To feel alive, we need to have varied experiences in life. If we have never faced trials and tribulations, how will we know the true value of peace? If we have never failed, how will we appreciate the true worth of success?
I got thinking about this after reading about a wife who filed for divorce from her husband who was 'perfect' in every way. He loved her to bits, gave her gifts daily, helped with household chores and went on a diet and exercised when she mentioned about his weight so much so that he fractured his leg. Whoa! Is he for real?!
But she wanted discussions and arguments like in any healthy relationship. The petty squabbles and short spells of not talking to each other add to the charm in relationships.
Oh! the joy of making up after a fight! How will we ever experience that thrill if there are no disagreements or disputes?
But then again, isn't it almost next to impossible not to have tiffs between two thinking, intelligent individuals. But then again, one should be wise enough to know how far a fight can go and how it has to be resolved without much damage. When arguments escalate and tend to get personal, we should know it's time to put an end to it and agree to disagree. It's not that difficult to find a middle ground or an amicable solution to any dispute if we want to do so.
Any relationship founded on love, mutual respect and trust can weather many such storms and make the relationship stronger.

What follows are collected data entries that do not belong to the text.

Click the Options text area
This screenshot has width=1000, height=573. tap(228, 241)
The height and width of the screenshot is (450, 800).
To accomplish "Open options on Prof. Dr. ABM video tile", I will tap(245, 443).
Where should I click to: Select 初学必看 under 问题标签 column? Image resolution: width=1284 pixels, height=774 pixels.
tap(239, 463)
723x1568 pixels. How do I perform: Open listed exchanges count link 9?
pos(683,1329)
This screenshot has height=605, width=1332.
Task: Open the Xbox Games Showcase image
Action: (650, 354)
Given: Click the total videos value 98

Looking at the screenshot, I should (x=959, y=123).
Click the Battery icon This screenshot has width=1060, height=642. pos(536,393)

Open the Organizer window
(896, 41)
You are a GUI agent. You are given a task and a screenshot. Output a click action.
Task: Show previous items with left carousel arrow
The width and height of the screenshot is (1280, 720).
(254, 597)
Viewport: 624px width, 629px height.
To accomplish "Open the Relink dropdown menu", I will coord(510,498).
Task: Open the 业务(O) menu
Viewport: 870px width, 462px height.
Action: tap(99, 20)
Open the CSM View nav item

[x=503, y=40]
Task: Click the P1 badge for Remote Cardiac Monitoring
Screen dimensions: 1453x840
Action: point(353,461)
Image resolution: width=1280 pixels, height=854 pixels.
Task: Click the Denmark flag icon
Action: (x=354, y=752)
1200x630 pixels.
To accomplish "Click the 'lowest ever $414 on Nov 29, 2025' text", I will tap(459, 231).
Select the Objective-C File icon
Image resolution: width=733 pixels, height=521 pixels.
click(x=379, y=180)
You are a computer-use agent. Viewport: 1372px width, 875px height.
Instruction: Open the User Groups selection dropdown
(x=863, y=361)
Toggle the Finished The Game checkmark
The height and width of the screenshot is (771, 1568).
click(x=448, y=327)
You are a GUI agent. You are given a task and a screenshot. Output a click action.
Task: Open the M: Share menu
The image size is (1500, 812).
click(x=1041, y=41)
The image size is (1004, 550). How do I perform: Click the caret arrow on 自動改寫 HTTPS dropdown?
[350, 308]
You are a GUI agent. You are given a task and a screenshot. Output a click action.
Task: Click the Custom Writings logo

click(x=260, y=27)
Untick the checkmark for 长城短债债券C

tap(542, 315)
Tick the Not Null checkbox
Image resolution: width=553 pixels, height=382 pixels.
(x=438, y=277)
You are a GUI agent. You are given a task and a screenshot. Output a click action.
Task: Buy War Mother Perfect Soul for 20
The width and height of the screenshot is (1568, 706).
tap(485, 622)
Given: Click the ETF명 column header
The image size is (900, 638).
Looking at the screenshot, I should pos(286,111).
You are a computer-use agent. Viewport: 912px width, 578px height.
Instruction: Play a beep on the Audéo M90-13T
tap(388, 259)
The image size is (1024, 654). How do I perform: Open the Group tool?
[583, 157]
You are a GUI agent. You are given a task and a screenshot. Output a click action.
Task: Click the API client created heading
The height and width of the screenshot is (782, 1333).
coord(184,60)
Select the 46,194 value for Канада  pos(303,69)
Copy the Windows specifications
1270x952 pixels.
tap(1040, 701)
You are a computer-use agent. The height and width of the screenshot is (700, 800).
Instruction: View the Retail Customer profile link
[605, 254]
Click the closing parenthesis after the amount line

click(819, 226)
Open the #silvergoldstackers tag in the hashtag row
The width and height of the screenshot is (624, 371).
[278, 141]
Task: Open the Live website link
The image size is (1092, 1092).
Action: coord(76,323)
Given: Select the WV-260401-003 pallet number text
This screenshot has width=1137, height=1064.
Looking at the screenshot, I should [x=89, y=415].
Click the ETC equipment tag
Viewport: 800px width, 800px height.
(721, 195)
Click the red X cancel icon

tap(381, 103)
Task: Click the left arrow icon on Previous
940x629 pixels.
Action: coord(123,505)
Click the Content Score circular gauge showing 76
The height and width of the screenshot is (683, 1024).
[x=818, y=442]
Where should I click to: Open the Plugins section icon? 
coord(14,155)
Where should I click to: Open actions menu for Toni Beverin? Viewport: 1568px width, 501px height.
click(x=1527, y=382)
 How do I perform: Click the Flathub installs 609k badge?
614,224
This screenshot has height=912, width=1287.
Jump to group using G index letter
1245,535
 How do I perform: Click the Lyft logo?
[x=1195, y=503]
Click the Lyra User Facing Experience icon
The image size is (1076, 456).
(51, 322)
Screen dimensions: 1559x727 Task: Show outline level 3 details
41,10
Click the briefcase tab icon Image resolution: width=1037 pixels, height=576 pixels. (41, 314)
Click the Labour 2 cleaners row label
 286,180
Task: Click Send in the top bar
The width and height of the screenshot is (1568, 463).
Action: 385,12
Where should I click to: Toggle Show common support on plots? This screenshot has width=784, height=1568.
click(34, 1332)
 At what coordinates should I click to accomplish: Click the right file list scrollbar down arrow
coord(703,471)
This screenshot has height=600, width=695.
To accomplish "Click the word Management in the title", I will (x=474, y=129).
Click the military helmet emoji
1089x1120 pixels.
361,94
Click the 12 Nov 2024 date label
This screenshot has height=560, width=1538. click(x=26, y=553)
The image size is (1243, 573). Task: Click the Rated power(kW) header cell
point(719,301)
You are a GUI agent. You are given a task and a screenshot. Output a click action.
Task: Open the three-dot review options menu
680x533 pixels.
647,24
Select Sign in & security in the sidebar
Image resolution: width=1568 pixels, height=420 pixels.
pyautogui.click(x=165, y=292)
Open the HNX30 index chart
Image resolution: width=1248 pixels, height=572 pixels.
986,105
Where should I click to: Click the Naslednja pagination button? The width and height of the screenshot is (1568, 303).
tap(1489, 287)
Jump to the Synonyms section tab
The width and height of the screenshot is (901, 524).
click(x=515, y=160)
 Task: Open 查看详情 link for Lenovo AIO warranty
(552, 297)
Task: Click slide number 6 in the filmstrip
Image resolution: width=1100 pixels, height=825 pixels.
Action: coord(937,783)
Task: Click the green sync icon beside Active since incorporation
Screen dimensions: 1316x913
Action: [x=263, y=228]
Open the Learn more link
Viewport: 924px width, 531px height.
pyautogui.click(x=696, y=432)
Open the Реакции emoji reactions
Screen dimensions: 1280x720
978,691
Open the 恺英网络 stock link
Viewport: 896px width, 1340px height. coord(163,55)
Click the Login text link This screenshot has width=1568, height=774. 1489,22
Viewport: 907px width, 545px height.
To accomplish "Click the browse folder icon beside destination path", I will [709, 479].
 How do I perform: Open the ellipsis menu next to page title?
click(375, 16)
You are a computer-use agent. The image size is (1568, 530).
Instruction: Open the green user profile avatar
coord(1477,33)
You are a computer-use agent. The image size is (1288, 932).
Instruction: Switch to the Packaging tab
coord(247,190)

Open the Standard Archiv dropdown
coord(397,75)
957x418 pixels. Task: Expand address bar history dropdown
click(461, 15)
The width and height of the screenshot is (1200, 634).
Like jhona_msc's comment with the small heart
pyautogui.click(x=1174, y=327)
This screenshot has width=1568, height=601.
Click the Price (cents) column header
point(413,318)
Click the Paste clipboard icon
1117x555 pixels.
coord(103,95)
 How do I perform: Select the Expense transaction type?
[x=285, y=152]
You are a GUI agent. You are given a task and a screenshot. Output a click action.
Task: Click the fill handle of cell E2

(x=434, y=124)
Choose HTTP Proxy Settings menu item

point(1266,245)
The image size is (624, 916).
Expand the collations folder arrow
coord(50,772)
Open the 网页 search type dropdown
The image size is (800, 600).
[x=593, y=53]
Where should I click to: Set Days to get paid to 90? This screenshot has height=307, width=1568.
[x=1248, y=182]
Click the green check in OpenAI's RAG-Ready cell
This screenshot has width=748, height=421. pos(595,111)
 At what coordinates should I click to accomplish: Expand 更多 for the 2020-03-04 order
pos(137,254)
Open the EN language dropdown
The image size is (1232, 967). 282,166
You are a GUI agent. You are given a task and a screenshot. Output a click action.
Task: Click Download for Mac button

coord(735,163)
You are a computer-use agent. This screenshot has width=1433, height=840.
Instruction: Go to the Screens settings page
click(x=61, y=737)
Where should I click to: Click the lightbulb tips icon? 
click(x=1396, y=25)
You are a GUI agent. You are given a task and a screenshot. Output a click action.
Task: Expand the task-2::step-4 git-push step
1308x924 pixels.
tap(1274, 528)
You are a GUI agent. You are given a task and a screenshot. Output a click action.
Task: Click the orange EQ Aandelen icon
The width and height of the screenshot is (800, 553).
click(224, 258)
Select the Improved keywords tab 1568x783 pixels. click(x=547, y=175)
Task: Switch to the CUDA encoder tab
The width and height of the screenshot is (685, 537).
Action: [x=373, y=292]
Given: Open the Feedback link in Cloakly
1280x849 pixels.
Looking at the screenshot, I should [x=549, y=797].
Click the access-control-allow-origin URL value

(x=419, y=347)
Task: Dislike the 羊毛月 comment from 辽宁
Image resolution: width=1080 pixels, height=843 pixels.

Imperfections abound around us and most often are amusing and make us smile. We may not easily recollect events when things went almost to perfection but what we remember are the times when there were goof-ups and fun.
Stage plays are great platforms for things to go wrong as there are no options for retakes.
Our favourite photographs from the past would be the ones with candid funny poses and gestures, not the ones where everyone is statuesque.
Many of us don't remember the detailed lectures delivered to us in schools and colleges but will never forget the times when plans went awry.
Humour and imperfections seem to go hand in hand, enriching our lives with laughter.
Don't we all love that fumbling friend, forgetful cousin, never-on time nephew . the list is long. They do annoy us at times but we learn patience and tolerance knowing that we are imperfect, too.
There are many famous perfectionists who have contributed immensely to the world and I salute them. But the constant pressure to live up to the standards and expectations may take a toll on the mental well-being.
Perfectionism is in no way to be confused with competencies and hard work. We need to put in our best in all we do and in our relationships. We must strive for progress and excellence. We must keep learning to get better at what we do. There are no excuses for doing shoddy jobs.
We must also remember that we are human and are imperfect. We should just learn to accept that in ourselves and in others. As the adage goes - We were born to be real, not perfect.